Die Brandmauern mögen bröckeln, aber die Blasen in unserer Gesellschaft erweisen sich doch als zäh. Besonders die Häute zwischen den städtischen Eliten und den ländlichen Steuerbürgern sind kaum durchlässig. In Anlehnung an den Bitterfelder Weg, bei dem seit den Sechzigern das DDR-Proletariat als kreatives Subjekt auftreten und der Kumpel zur Feder greifen sollte, lautete ein Motto der ersten Ausgabe des Osten-Festivals 2022: „Komm aus deiner Blase, Kumpel!“ Ein paar Kuratoren und Künstler suchten sich die Industriebrachen des Ostens als Spielwiesen aus, um Angebote für die Dortgebliebenen zu platzieren.

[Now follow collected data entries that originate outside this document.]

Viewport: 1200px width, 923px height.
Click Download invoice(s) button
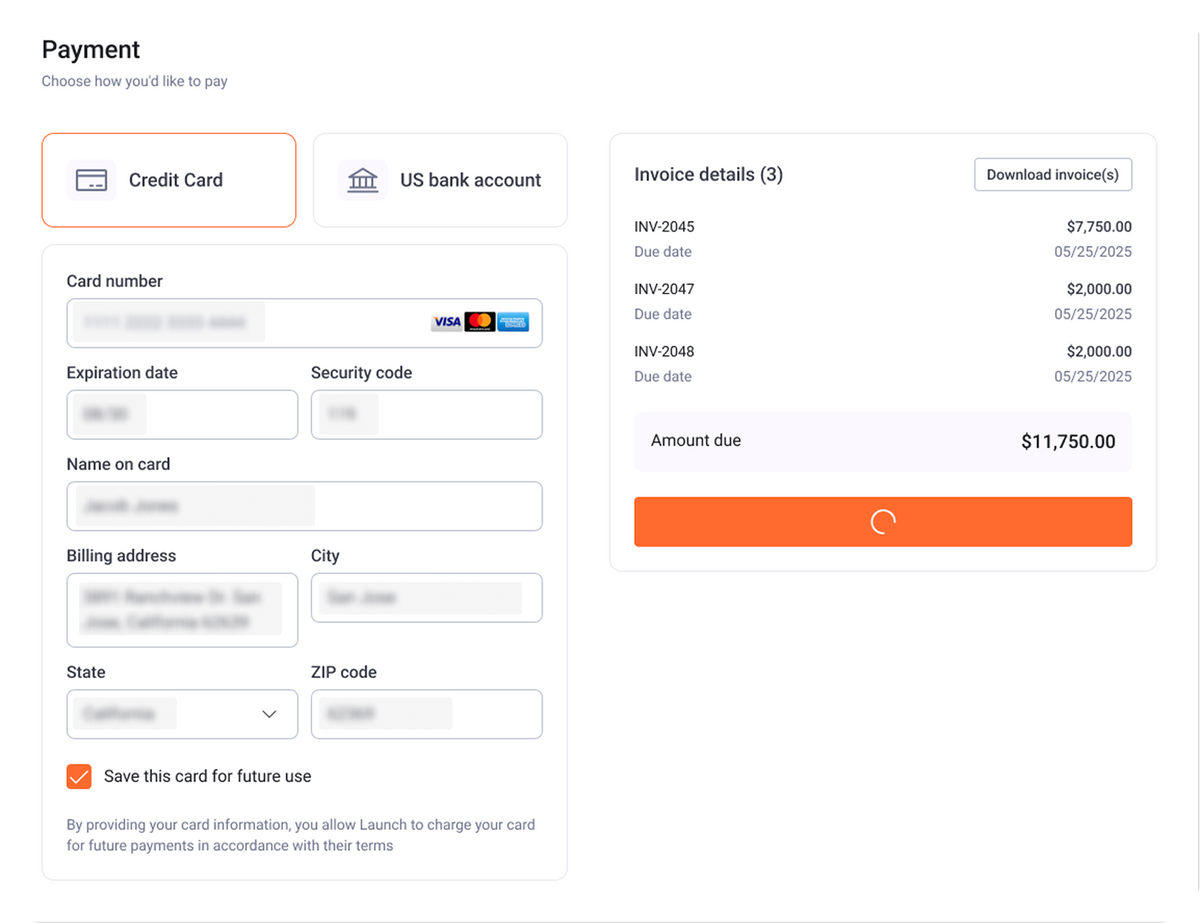[x=1053, y=174]
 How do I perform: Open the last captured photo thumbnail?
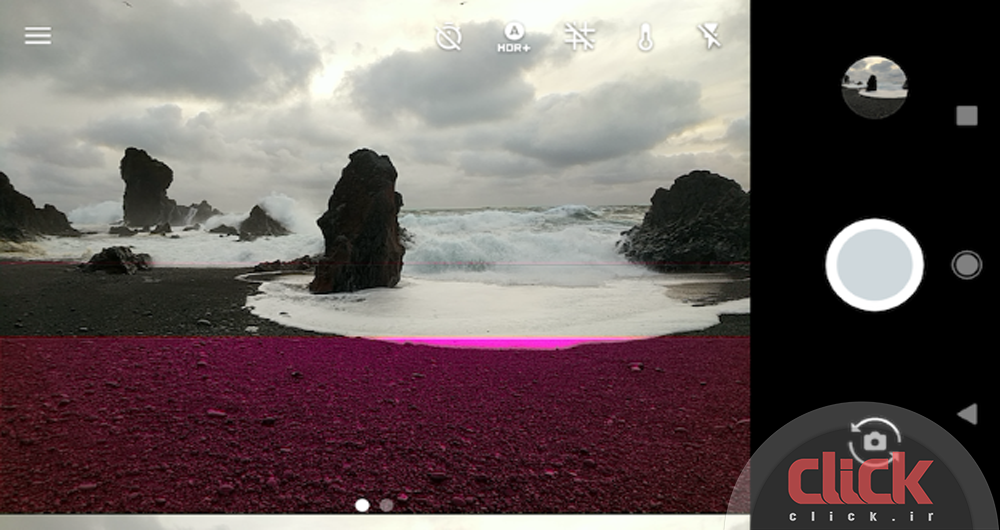875,87
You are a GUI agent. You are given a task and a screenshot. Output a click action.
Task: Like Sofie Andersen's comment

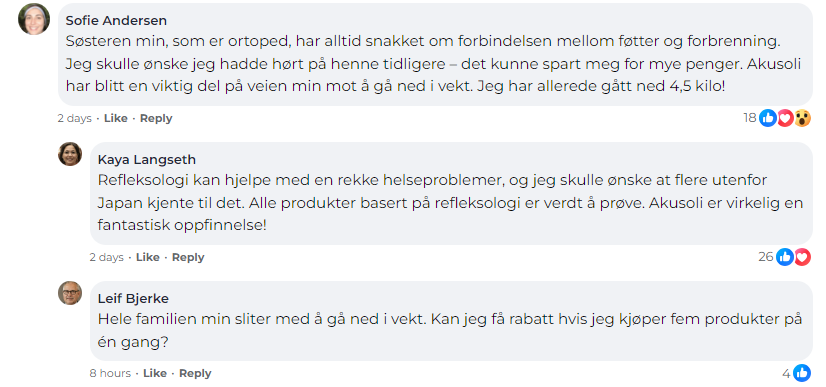click(116, 118)
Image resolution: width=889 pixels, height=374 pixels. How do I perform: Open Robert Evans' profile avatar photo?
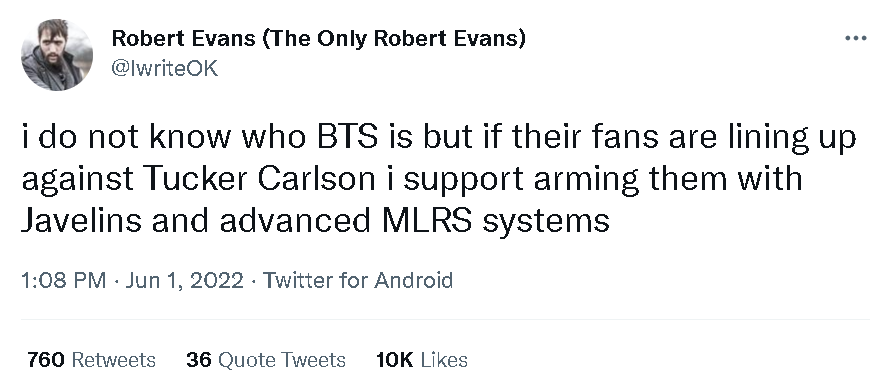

Sie nennen in leicht formelhafter Bescheidenheit ihren Anspruch im Untertitel: „Festival für Kunst und gegenseitiges Interesse“. Anders als andere Festivals, die mit ihren Ufos wie Aliens einfallen, wollen sich die Osten-Leute fester mit der Zivilgesellschaft verbinden, örtliche Initiativen inspirieren und stärken. Sie interessieren sich für diese Gegend in Sachsen-Anhalt, die sich gerade von einem aufgerissenen, lange malträtierten und verseuchten Landstrich zu einem dünn besiedelten Naherholungsgebiet verwandelt. Sie suchen nach Spielorten mit symbolischer Kraft. In der abgewickelten Industrieregion stecken standortspezifische Geschichten, in denen zwar hoffnungsvolle Aufbrüche und Anfänge von Utopien summen, die aber inzwischen oft einen deprimierenden Tiefpunkt erreicht haben. Wie kann es weitergehen?